On this occasion, I am not being deliberately destructive but I am mystified by something that has always haunted me. It is this: Why do we seek advice from people who know better, pay for it, then discard that advice? This has been sheeted home to me more recently by the accumulation of reality ‘advice’ shows seen on TV. Being fortunate enough to have pay television, I can indulge in programs such as ‘Property Ladder’, ‘The Hotel Inspector’ and ‘The Chopping Block’ etc. to my heart’s content. You know the programs where experts are asked to advise people engaging in professional activities on how to create better outcomes.

Inevitably their businesses are usually failing and they agree that help is needed. The consistency of the recipients responses is staggering. Without fail 90% of them challenge the advice and a good 70% ignore it. I can’t for the life of me understand why?

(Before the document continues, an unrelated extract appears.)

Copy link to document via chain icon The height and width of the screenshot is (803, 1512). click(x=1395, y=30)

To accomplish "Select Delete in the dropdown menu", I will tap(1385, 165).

My limited psychological experience tells me that it is partially a matter of ego and that we have evolved to such a state of self assured that we can challenge expertise which we do not possess. Yet that same limited psychology also tells me that truly self confident people are happy to accept advice, change course and win the day. As a consequence I can only stand confused with a tulip in my hand.

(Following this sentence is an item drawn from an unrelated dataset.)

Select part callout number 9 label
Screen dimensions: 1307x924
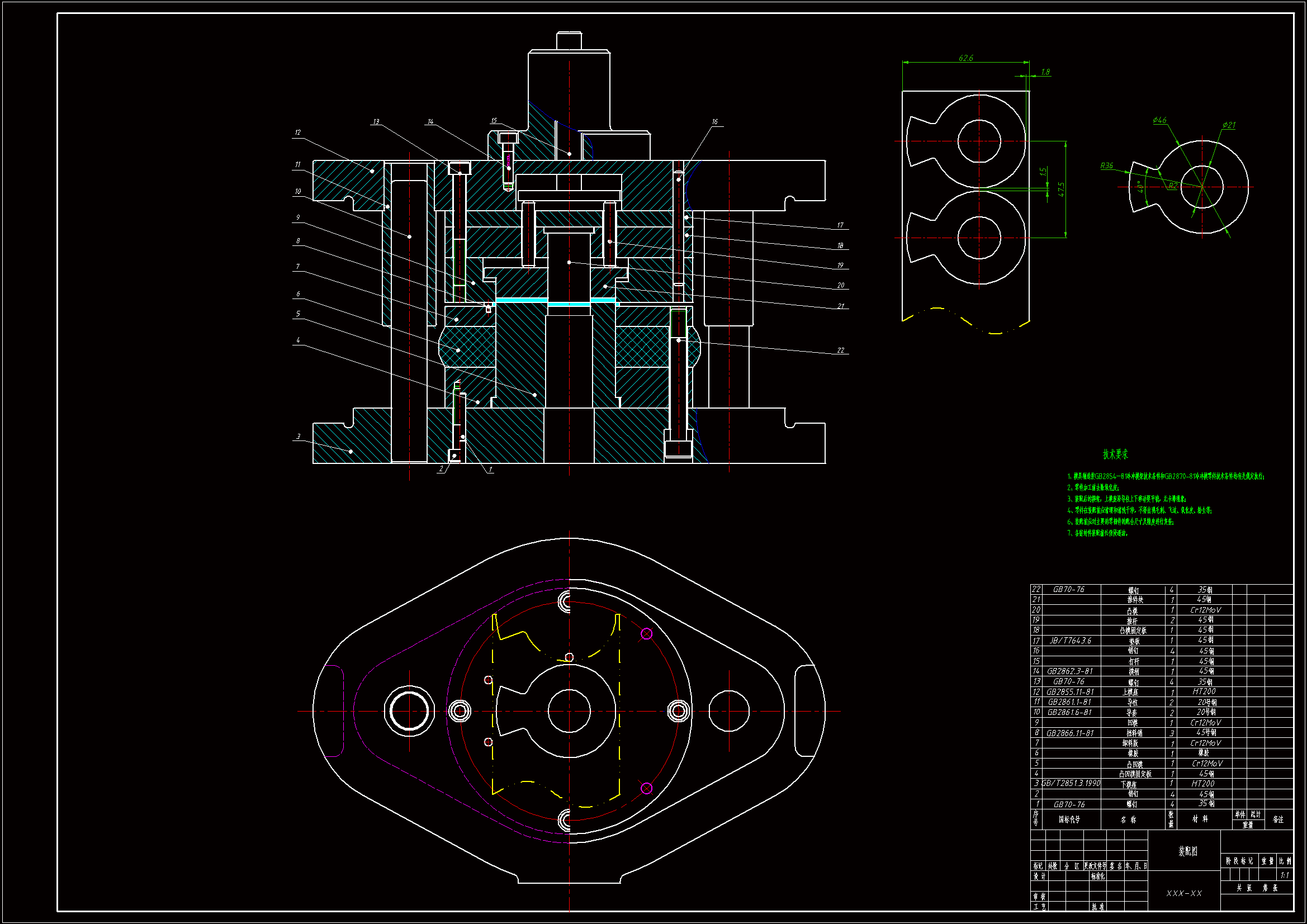tap(298, 217)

The reason it bothers me is because we as advisors see this played out every day. Soundly rationalised strategy ignored; colour choices rejected; design elements destroyed; brand consistency abandoned. It makes little sense when people say, “Yes it’s nice but I like my idea better!”

Yes, I’m conscious that we all have opinions but often those opinions are driven by our likes and dislikes and they are not the issue. What’s important is the likes and dislikes of those we serve and because you like duck egg blue doesn’t mean the rest of the world, including your clients and customers, like duck egg blue. But it’s much more than colour and design, it’s everything.

I don’t play the piano very well – I wish with all my heart I did and if I want to play it well I’d ask for help from a real teacher – a pianist, someone with talent. When they tell me what to do I don’t say, “Nah! Don’t like that way, why don’t we try it this way?” That’s absurd. But in reality that happens to us consultants every live long day.

I want to appeal to those people who look at marketing, think it looks easy, try it and can’t make it work. It’s good that you should seek advice. However when you do realise that the status quo is not an option and that you’ll need to change some things, (if nothing changes it will remain the same) for heaven’s sake accept that you need to change.

More importantly it is imperative you accept that you must develop an attitude which has long served me well. You have a choice: ‘you can feed your ego or you can feed your family’. My view is simple, forget the ego. Let the sunshine in and stick your ego where the sun don’t shine.